State Highway 18 would still offer a vehicular connection to the North Shore if the main Auckland and Upper Harbour bridges were disabled and access by sea is also part of the strategy.
“It might take a little longer but there would still be access,” he says. “It’s just not conceivable that absolutely everything would be knocked out in a city so big.”
Liquefaction is another story.
Auckland’s landscape differs from the terrain in Christchurch which is dominated by a large river basin that contributes to the environment currently causing big problems.
But a good portion of waterfront developments in the central business district is built on reclaimed land and a number of older buildings could be susceptible.
Examples include the old ferry building and the former post office now redeveloped as the Britomart transport centre.
The integrity of larger modern structures is less likely to be compromised.
“They don’t just sit there on shallow foundations like some of the houses that have been affected by liquefaction in Christchurch,” Mr Manley says. “The excavations for these big buildings were huge and they have been piled into solid rock.”
But anything built before a rewrite of building code requirements during the mid 1970s is susceptible.

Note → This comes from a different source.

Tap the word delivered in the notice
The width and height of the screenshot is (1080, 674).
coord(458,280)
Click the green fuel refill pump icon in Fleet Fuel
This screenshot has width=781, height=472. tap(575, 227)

A report in the NZ Herald on March 5 suggests up to 412 commercial buildings could collapse in a moderate quake and says details are being kept secret while city heads move to update records.

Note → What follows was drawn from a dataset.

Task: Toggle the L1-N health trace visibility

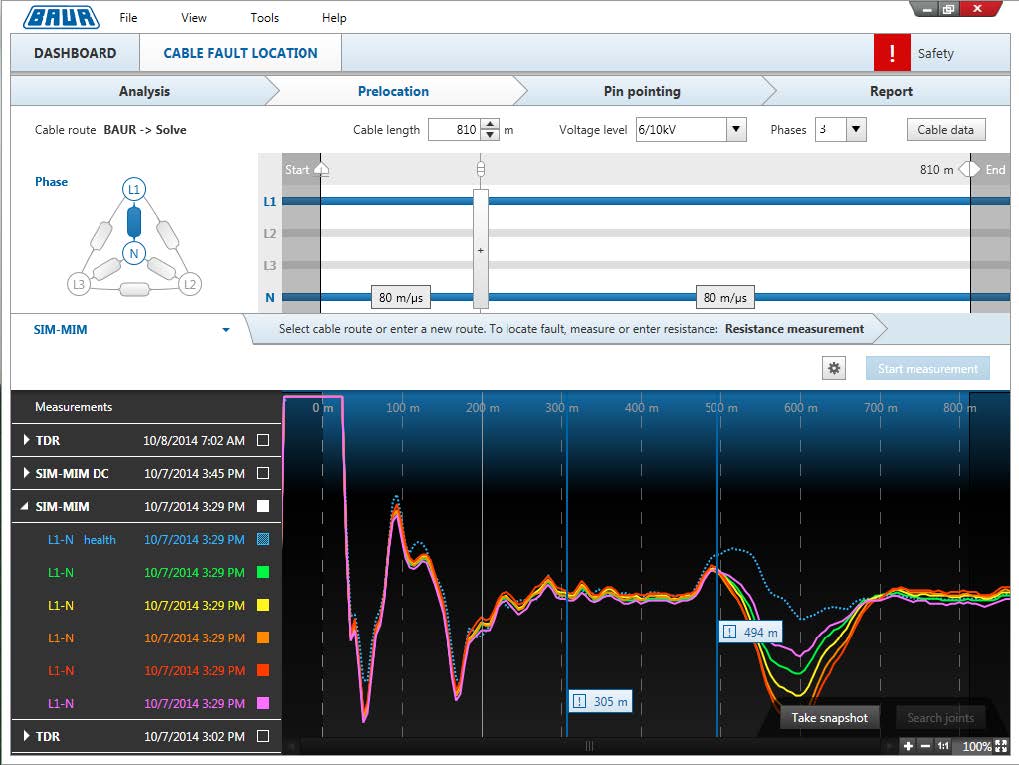Action: pos(264,539)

Mr Manley admits some structures may need work.
“Auckland does not have any building currently listed as being dangerous,” he says. “We potentially have some that will require strengthening.”
Work has already been carried out on many of them.
“There is some possibility of them being at risk in a big one. But the chances of that happening are remote.”
The same logic applies to sewerage, water and power.
Mr Manley says a loss of all three across the entire region is highly unlikely and utility companies have contingency plans in place to cover a range of scenarios depending on where the problems occur.
He says they have also been strengthening infrastructure over a number of years in anticipation of disaster.
“”I don’t want to appear too optimistic and stress that people still need to be able to look after themselves and their neighbours if they are cut off.
“We recommend that everybody in Auckland has a survival kit with items listed at www.getthru.govt.nz,” he says.
Mr Manley says an Earthquake Prone Building register is now being put together.
SOME ANSWERS
Disaster HQ: Outlying units in times of disaster needed.
Buildings in Henderson and Mairangi Bay fully equipped to function.
Civil Defence: 300 trained people from within the Auckland Council.
Motorway and bridges: SH18 would offer a vehicular connection to the North Shore if Auckland and Upper Harbour bridges were disabled and access by sea is part of the strategy.